Your House Is Not An Investment
|Does this house look like it's worth $1.875M?|
He purchase this house in 1983 for $279,000 and sold it in February 2015 for $1,875,000.
I can almost see your reaction now.
Just wow... that's amazing!
What a return!
That's why real estate is a great investment, right?
Hold your horses... Using the rule of 72, the value of his house double nearly three times in 32 years. For the sake of simplicity, let's assume it'll reach a third double after 36 years. That's an average of one double every 12 years. That means the rate of return is at least 6% a year.
That can't be right!
Sadly, it is. Using some spreadsheet wizardry, you will find the actual rate of return to be 6.135% a year.
Still don't believe me? Take a calculator and multiply 279,000 by 1.06135 (the calculated rate of return) thirty-two times (the number of years) and you'll end up at around $1,875,000.
If you factor in inflation of 3%, you'll only looking at a yield of 3.135%. Ouch!
If instead, he took this money and invested it into the stock market (in a registered account where it is allowed to grow tax free), assuming an average yield of 9%, he'd have at least $4,000,000 instead of $1,875,000.
Waah, waah, waah! No bank will lend him $279,000 to invest in the stock market.

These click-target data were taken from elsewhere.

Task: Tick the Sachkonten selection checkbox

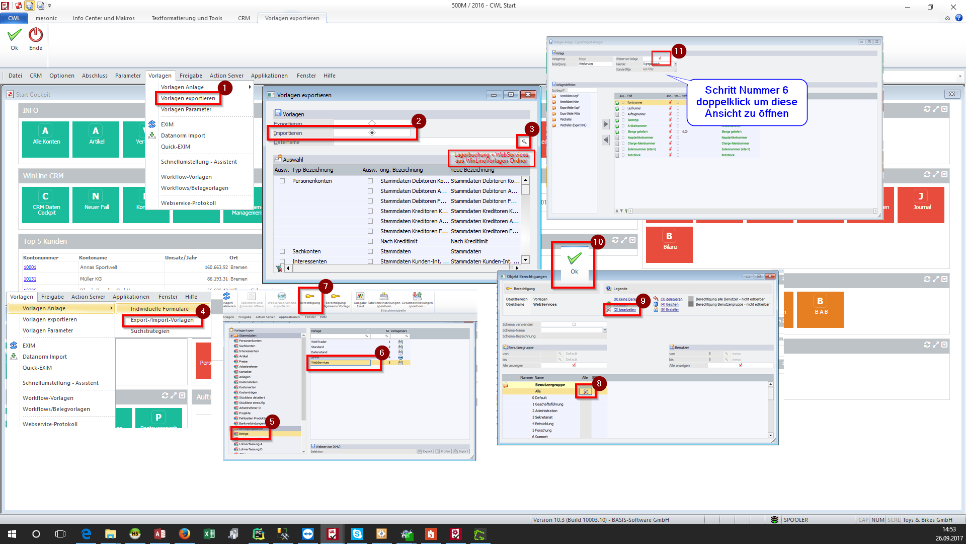Action: 282,251
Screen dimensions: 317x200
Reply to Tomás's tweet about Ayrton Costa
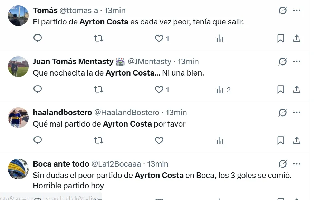38,38
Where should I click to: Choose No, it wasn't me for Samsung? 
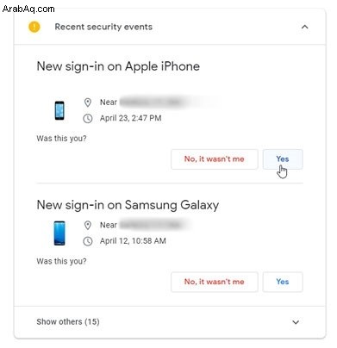tap(215, 282)
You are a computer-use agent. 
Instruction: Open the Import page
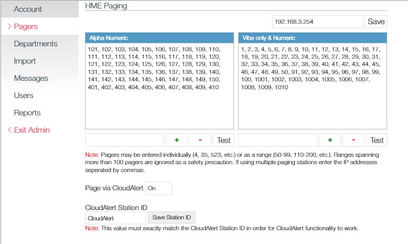pyautogui.click(x=25, y=61)

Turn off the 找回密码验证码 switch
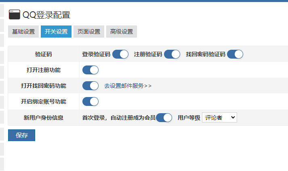coord(235,54)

Okay, expand this analysis a bit. Let's assume he saved for a 20% down payment back in 1983 to avoid mortgage insurance. That's $55,800 for down payment and a mortgage of $223,200. Assuming he amortized the mortgage for 25 years, interest rates an average of 10% (with interest rates around 13-14% in 1983 and around 5-6% in 2003, let's assume an average of 10% over the lifetime of the mortgage), and a weekly payment option, his weekly payments will be $574.

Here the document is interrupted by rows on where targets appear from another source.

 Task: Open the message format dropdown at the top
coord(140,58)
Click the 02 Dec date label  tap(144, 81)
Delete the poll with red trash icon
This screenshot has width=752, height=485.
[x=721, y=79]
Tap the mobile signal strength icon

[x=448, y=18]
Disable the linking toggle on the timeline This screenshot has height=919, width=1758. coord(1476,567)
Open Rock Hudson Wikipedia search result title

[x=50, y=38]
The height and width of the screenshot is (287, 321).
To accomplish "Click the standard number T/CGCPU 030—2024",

Over the course of the mortgage, that would be $467,000 paid towards interest and $223,200 towards the mortgage itself.
After the mortgage is paid off, let's assume he puts the money towards index investing (in a registered account so his money grows tax free/deferred) and he averages a 9% return during this time, by the time 2015 rolls around, he'll have around $250,000.

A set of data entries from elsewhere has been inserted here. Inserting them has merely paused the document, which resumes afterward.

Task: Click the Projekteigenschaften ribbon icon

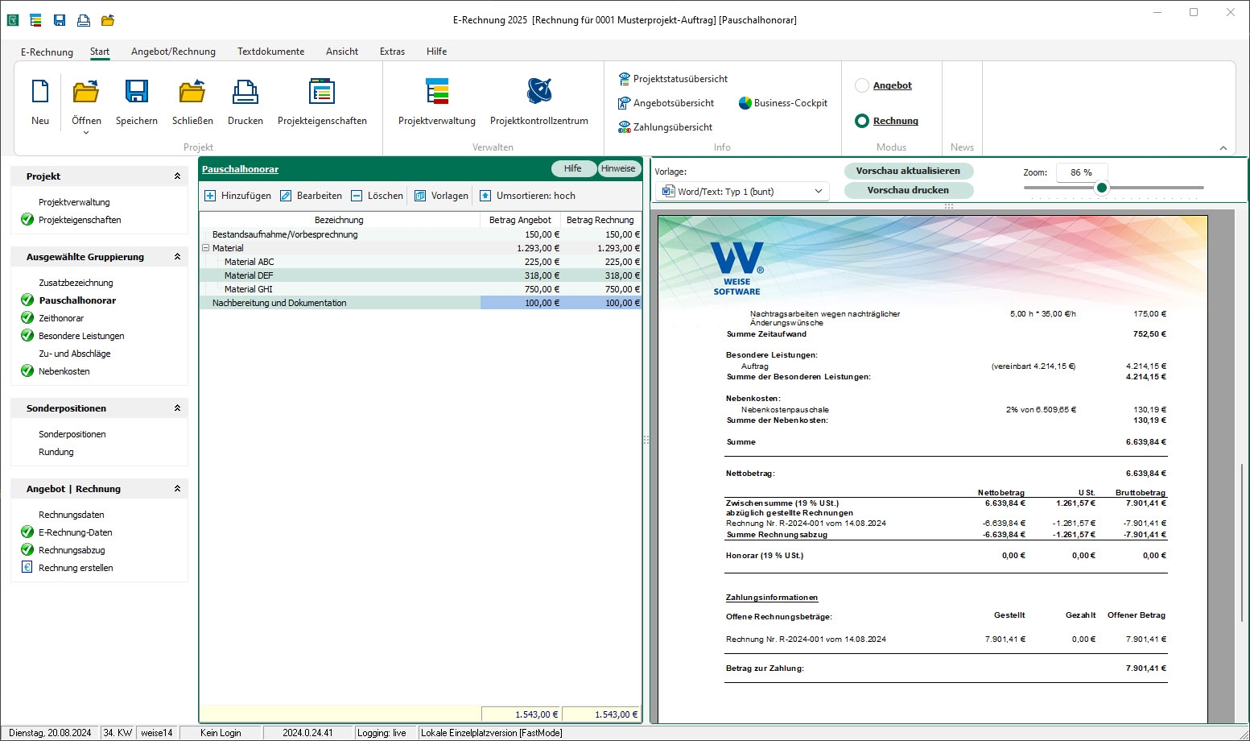Action: (x=322, y=92)
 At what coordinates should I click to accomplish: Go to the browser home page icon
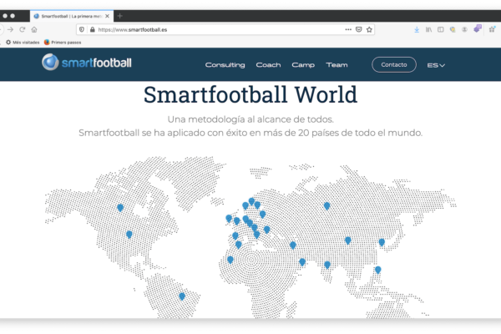click(x=34, y=29)
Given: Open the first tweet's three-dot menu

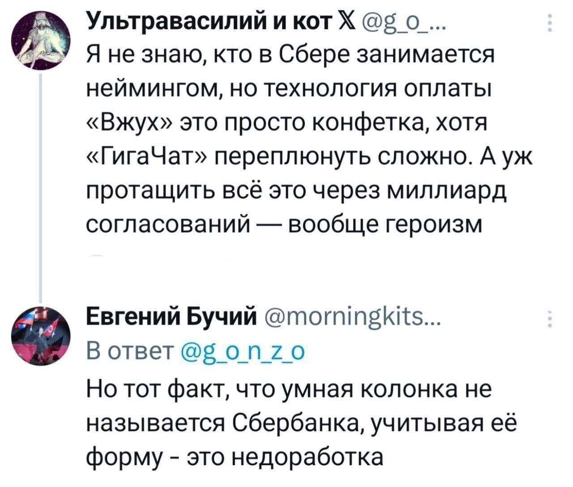Looking at the screenshot, I should tap(549, 22).
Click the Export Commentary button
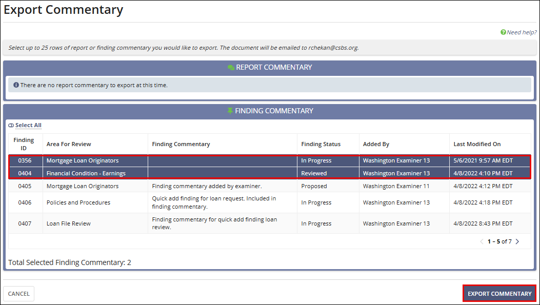Image resolution: width=540 pixels, height=305 pixels. click(499, 293)
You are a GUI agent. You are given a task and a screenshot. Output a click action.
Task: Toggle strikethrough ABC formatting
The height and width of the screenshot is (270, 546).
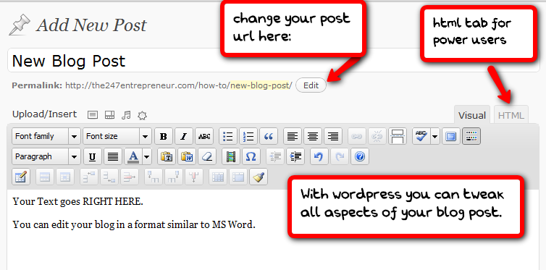coord(204,136)
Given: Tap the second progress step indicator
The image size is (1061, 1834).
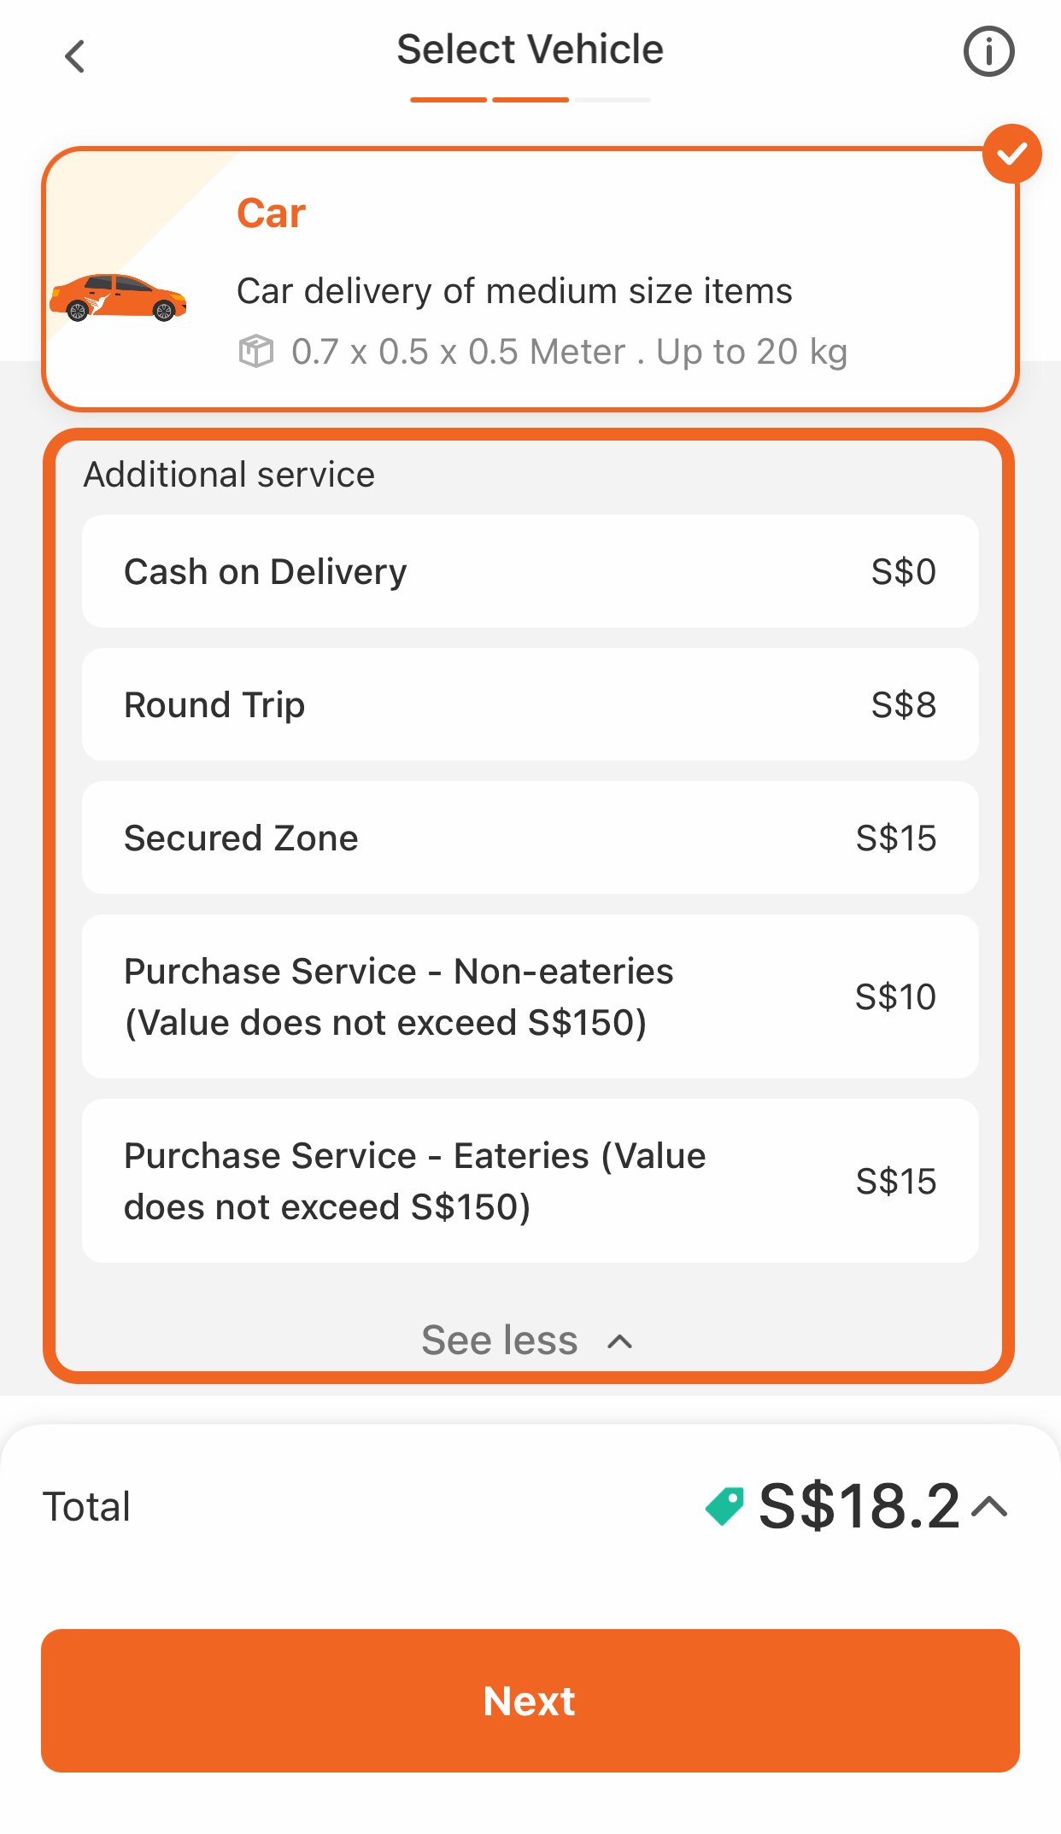Looking at the screenshot, I should click(x=531, y=100).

Combined with the $1,875,000 sale of his house (and assuming no fees or commissions), he'll have a combined $2,125,000.
This is not factoring in cost of utilities, property tax, house maintenance, etc.
Now, let's look at the investing side.
Assuming he decides to take his down payment to invest instead and rents, let's say his average monthly rent between 1983 and 2014 is $1000 (relatively lower rents in the 80-90s to higher rent in 2014). Instead of paying $574 weekly for the mortgage, this leaves him with around $17,000 a year to invest.
Assuming the average returns for 1983-2014 is 9%, then after 32 years of investing he'll have $3,600,000. This is with a $55,800 initial balance and $17,000 in yearly contributions and zero borrowing. (If we assume a monthly rent of $1500, then he'll end up with at least $2,700,000, but seriously, I don't think rent averages that high in the past 32 years... not even in Vancouver).
With renting, there is also no property tax or home maintenance. Utilities are ignored in this example as I ignored it in the above example.
So turns out, I was wrong. He'd only have at least $3,600,000 instead of $4,000,000.
After going through some numbers, the article continues with the seller's story. They purchased some land for $198,000 and built a house for $800,000. they also have two adult children they wanted to help get into the housing market in Vancouver.
That's another thing, even if you sell your house in a hot market, you'll either need to have another house (in this case the older couple does) or you'll need to buy another house in a cheaper area or you'll need to spend the capital gains in the same hot market (which is what they plan with their two adult children) or you'll need to rent*.
Unless you have some way of getting at the equity built up in your house or a way to generate cash flow from your home (renting out the basement or a room), your house is not an investment.
*When the real estate boom got out of hand in the Vancouver market, I read another article where one young family sold their house for over a million dollars and went back to renting. The proceeds of the sale (at least $700,000 as they purchased their home for $300,000) was then put towards investing. They determined that the value of their house was excessively high. They needed a bigger place to live for their growing family, but they were quickly priced out of the market. In the end, they decided to go back to renting, which was a smarter financial move for them as they now freed up the equity in their home for investing. Additionally, the amount they paid in rent was far lower than their future mortgage payments and property tax.